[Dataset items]
━━━━━━

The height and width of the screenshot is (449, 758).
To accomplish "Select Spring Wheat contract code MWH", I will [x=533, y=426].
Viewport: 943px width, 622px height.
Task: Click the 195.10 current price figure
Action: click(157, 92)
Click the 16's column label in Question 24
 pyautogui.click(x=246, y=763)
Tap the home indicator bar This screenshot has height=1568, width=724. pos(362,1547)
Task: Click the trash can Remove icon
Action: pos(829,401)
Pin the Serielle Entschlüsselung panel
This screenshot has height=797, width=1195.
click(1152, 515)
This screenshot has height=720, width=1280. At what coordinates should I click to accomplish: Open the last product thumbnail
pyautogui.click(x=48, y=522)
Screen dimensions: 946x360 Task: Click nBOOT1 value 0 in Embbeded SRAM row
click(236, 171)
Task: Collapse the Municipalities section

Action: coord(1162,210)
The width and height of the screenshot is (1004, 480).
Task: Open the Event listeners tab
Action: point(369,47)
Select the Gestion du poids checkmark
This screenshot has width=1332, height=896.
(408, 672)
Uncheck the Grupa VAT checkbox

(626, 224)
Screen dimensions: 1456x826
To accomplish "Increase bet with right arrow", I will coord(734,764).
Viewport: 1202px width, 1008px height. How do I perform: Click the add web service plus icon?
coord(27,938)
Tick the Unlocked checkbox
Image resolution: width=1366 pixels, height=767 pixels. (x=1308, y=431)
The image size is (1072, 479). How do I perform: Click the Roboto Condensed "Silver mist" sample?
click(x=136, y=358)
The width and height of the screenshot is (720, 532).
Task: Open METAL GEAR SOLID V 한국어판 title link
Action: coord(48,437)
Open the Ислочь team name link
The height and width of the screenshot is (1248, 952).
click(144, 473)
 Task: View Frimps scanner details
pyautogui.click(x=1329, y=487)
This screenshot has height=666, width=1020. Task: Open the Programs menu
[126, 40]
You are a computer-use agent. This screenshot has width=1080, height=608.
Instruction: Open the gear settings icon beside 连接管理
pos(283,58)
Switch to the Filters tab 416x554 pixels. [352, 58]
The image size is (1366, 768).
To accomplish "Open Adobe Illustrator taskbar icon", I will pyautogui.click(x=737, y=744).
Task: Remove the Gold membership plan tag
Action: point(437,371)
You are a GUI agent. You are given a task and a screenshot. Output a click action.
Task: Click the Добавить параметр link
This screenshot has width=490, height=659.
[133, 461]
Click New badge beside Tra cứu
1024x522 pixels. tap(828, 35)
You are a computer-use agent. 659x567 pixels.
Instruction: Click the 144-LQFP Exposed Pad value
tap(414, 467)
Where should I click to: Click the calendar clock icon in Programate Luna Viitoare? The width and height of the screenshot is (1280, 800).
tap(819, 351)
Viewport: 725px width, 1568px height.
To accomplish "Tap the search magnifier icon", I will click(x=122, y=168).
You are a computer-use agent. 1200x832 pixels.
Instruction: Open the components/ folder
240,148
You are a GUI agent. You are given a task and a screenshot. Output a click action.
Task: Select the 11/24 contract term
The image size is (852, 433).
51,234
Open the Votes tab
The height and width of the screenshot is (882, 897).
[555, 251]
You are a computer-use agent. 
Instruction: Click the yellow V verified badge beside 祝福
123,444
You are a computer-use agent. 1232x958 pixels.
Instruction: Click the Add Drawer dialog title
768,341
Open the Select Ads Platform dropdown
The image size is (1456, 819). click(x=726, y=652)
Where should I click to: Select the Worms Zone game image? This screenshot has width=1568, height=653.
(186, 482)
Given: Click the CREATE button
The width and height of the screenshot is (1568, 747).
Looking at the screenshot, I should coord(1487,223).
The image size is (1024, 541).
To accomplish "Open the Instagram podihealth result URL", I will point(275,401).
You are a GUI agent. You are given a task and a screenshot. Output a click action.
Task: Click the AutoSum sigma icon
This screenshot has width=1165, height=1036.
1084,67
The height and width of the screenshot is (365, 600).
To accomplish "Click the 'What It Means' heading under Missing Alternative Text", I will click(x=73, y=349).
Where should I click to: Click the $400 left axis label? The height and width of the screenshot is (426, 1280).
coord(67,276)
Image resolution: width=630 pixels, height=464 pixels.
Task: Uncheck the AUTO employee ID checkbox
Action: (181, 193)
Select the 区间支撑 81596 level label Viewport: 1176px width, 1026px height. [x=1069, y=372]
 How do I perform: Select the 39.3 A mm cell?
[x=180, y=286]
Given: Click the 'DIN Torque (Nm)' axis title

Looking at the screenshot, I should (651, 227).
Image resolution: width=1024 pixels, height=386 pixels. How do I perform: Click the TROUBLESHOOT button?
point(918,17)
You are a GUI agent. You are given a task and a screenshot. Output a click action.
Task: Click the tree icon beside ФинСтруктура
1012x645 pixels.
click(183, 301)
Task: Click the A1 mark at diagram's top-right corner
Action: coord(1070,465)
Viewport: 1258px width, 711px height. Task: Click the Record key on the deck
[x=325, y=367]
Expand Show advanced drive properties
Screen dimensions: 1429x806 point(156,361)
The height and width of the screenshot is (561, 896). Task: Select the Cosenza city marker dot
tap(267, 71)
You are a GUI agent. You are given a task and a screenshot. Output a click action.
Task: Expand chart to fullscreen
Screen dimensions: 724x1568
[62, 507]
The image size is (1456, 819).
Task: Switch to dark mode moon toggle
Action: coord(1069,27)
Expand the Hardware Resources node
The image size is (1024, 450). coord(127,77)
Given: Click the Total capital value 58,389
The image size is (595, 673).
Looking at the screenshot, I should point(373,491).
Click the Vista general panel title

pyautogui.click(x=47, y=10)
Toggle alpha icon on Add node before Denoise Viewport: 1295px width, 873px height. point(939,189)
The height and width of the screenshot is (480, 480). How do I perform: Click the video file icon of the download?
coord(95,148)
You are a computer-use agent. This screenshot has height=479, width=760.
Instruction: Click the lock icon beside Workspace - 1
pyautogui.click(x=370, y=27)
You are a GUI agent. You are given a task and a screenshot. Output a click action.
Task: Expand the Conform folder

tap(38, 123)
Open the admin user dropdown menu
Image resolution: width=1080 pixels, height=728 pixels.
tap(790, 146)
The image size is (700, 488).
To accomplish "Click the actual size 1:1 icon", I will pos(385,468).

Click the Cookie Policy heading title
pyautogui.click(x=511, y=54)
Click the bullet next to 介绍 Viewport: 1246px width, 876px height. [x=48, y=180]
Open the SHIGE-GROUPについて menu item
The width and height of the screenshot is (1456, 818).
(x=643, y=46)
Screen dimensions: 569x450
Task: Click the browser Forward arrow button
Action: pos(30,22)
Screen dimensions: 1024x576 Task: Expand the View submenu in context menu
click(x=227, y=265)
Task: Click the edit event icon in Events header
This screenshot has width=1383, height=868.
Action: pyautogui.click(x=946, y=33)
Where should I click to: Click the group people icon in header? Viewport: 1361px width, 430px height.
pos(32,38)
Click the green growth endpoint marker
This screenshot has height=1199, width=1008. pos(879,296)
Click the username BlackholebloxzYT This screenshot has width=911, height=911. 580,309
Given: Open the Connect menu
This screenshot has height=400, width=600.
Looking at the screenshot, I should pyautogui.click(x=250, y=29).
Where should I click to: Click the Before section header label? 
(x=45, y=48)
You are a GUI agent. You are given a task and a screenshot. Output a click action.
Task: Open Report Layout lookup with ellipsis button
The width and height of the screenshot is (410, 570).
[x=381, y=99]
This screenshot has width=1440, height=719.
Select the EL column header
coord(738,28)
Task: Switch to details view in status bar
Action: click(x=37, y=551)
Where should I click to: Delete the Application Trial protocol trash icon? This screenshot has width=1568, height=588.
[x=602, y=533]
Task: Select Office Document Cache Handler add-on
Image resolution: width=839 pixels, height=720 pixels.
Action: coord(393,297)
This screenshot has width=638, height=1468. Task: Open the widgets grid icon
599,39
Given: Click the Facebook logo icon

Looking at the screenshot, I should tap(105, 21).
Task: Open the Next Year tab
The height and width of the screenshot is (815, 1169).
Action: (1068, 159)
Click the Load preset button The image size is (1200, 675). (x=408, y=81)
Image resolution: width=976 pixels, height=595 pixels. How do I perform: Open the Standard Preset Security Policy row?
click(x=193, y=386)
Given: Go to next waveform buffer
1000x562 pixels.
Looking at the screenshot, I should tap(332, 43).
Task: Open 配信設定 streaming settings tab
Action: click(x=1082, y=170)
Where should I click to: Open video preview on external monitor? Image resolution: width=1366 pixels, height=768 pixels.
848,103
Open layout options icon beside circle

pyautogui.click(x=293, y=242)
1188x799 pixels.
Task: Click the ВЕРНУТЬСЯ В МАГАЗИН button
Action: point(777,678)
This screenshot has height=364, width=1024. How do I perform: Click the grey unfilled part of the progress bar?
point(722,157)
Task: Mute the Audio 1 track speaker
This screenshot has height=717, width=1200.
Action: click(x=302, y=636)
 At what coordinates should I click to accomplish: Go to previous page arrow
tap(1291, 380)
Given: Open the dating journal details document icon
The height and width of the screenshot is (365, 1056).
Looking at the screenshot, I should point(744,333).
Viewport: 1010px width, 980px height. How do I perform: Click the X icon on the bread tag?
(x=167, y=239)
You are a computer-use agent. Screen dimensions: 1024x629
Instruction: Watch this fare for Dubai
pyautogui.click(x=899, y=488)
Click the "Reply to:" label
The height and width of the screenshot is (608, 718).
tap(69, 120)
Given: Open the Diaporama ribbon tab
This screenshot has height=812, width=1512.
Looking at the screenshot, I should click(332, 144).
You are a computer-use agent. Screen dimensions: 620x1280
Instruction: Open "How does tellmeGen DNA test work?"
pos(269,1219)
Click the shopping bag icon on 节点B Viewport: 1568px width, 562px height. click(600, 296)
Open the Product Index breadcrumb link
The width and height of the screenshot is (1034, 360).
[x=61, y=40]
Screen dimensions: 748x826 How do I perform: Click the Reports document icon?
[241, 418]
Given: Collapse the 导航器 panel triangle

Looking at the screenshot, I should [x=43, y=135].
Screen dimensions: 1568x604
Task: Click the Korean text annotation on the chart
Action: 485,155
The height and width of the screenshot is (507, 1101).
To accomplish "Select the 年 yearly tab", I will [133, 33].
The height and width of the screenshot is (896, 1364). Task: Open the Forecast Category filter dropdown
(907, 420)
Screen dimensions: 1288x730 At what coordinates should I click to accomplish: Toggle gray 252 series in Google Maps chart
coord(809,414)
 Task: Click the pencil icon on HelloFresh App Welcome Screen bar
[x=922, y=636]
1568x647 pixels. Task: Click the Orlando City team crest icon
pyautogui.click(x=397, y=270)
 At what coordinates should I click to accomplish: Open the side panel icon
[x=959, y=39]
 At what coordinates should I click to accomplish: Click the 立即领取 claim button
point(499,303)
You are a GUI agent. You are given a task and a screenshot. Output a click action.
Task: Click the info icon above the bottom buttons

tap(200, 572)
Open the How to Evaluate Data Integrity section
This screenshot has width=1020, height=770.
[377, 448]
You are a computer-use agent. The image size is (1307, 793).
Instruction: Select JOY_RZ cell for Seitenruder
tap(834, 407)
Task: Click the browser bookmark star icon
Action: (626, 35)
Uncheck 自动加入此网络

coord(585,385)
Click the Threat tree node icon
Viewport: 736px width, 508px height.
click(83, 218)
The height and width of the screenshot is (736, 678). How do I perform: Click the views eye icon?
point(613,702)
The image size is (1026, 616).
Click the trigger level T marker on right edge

━━━━━━

## Task requirements
Looking at the records above, say how many lines hold the string "with". Write nothing but the number.

## Solution to this task
2